### Activity
In full and without deviation, reproduce the records that follow.

### Provided records
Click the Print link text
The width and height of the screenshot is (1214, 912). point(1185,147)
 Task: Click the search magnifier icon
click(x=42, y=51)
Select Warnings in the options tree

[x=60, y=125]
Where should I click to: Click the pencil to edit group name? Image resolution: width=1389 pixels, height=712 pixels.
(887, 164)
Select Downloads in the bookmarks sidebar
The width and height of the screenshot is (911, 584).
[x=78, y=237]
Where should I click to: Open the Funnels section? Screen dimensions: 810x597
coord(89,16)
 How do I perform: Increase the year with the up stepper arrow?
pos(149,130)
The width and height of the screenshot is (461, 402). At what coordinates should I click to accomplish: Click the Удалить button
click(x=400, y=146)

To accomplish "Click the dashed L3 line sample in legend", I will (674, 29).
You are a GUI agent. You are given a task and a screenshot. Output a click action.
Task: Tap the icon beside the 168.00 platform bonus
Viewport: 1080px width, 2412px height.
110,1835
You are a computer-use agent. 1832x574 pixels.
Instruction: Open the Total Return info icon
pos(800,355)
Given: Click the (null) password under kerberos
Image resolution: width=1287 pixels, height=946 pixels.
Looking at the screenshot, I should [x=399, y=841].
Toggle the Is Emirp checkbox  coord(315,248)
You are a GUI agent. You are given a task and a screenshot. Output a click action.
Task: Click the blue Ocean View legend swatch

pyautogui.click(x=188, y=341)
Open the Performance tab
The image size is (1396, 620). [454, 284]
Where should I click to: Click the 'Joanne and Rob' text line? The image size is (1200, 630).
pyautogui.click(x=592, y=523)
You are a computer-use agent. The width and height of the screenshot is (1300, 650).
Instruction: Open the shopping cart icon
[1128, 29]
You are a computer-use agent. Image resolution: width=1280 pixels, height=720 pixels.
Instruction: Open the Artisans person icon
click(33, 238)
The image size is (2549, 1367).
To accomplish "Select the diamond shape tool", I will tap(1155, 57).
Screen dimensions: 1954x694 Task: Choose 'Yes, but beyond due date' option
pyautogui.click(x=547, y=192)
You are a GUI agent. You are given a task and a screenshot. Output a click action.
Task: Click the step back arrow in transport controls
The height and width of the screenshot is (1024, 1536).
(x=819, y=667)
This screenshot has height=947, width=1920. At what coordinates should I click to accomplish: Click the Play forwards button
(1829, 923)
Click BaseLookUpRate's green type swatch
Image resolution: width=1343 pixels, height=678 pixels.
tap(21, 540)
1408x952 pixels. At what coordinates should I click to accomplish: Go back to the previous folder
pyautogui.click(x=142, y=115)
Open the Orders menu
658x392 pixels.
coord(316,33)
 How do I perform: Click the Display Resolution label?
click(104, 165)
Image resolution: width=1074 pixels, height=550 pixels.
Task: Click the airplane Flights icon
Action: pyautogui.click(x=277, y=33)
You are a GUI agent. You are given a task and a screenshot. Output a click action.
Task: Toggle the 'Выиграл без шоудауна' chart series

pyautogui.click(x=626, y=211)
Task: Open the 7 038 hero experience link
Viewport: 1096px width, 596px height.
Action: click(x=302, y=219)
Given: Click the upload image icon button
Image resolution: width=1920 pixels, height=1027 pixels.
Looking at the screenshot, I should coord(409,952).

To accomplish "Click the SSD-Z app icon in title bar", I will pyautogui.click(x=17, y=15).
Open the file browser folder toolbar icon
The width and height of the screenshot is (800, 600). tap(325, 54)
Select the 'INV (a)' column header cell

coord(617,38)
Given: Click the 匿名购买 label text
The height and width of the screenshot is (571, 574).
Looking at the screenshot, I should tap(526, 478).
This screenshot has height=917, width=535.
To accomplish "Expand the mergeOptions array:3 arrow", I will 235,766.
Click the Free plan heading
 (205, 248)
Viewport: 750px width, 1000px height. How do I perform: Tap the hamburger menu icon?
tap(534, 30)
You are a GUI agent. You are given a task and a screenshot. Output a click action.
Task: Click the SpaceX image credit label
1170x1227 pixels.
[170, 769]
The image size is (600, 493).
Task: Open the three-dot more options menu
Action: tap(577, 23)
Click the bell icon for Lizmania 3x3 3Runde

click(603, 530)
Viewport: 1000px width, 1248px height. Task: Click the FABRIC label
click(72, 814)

### Response box
Click the Print link text
The width and height of the screenshot is (1214, 912). point(1185,147)
 Task: Click the search magnifier icon
click(x=42, y=51)
Select Warnings in the options tree

[x=60, y=125]
Where should I click to: Click the pencil to edit group name? Image resolution: width=1389 pixels, height=712 pixels.
(887, 164)
Select Downloads in the bookmarks sidebar
The width and height of the screenshot is (911, 584).
[x=78, y=237]
Where should I click to: Open the Funnels section? Screen dimensions: 810x597
coord(89,16)
 How do I perform: Increase the year with the up stepper arrow?
pos(149,130)
The width and height of the screenshot is (461, 402). At what coordinates should I click to accomplish: Click the Удалить button
click(x=400, y=146)

To accomplish "Click the dashed L3 line sample in legend", I will (674, 29).
You are a GUI agent. You are given a task and a screenshot. Output a click action.
Task: Tap the icon beside the 168.00 platform bonus
Viewport: 1080px width, 2412px height.
110,1835
You are a computer-use agent. 1832x574 pixels.
Instruction: Open the Total Return info icon
pos(800,355)
Given: Click the (null) password under kerberos
Image resolution: width=1287 pixels, height=946 pixels.
Looking at the screenshot, I should [x=399, y=841].
Toggle the Is Emirp checkbox  coord(315,248)
You are a GUI agent. You are given a task and a screenshot. Output a click action.
Task: Click the blue Ocean View legend swatch

pyautogui.click(x=188, y=341)
Open the Performance tab
The image size is (1396, 620). [454, 284]
Where should I click to: Click the 'Joanne and Rob' text line? The image size is (1200, 630).
pyautogui.click(x=592, y=523)
You are a computer-use agent. The width and height of the screenshot is (1300, 650).
Instruction: Open the shopping cart icon
[1128, 29]
You are a computer-use agent. Image resolution: width=1280 pixels, height=720 pixels.
Instruction: Open the Artisans person icon
click(33, 238)
The image size is (2549, 1367).
To accomplish "Select the diamond shape tool", I will tap(1155, 57).
Screen dimensions: 1954x694 Task: Choose 'Yes, but beyond due date' option
pyautogui.click(x=547, y=192)
You are a GUI agent. You are given a task and a screenshot. Output a click action.
Task: Click the step back arrow in transport controls
The height and width of the screenshot is (1024, 1536).
(x=819, y=667)
This screenshot has height=947, width=1920. At what coordinates should I click to accomplish: Click the Play forwards button
(1829, 923)
Click BaseLookUpRate's green type swatch
Image resolution: width=1343 pixels, height=678 pixels.
tap(21, 540)
1408x952 pixels. At what coordinates should I click to accomplish: Go back to the previous folder
pyautogui.click(x=142, y=115)
Open the Orders menu
658x392 pixels.
coord(316,33)
 How do I perform: Click the Display Resolution label?
click(104, 165)
Image resolution: width=1074 pixels, height=550 pixels.
Task: Click the airplane Flights icon
Action: pyautogui.click(x=277, y=33)
You are a GUI agent. You are given a task and a screenshot. Output a click action.
Task: Toggle the 'Выиграл без шоудауна' chart series

pyautogui.click(x=626, y=211)
Task: Open the 7 038 hero experience link
Viewport: 1096px width, 596px height.
Action: click(x=302, y=219)
Given: Click the upload image icon button
Image resolution: width=1920 pixels, height=1027 pixels.
Looking at the screenshot, I should coord(409,952).

To accomplish "Click the SSD-Z app icon in title bar", I will pyautogui.click(x=17, y=15).
Open the file browser folder toolbar icon
The width and height of the screenshot is (800, 600). tap(325, 54)
Select the 'INV (a)' column header cell

coord(617,38)
Given: Click the 匿名购买 label text
The height and width of the screenshot is (571, 574).
Looking at the screenshot, I should tap(526, 478).
This screenshot has height=917, width=535.
To accomplish "Expand the mergeOptions array:3 arrow", I will 235,766.
Click the Free plan heading
 (205, 248)
Viewport: 750px width, 1000px height. How do I perform: Tap the hamburger menu icon?
tap(534, 30)
You are a GUI agent. You are given a task and a screenshot. Output a click action.
Task: Click the SpaceX image credit label
1170x1227 pixels.
[170, 769]
The image size is (600, 493).
Task: Open the three-dot more options menu
Action: tap(577, 23)
Click the bell icon for Lizmania 3x3 3Runde

click(603, 530)
Viewport: 1000px width, 1248px height. Task: Click the FABRIC label
click(72, 814)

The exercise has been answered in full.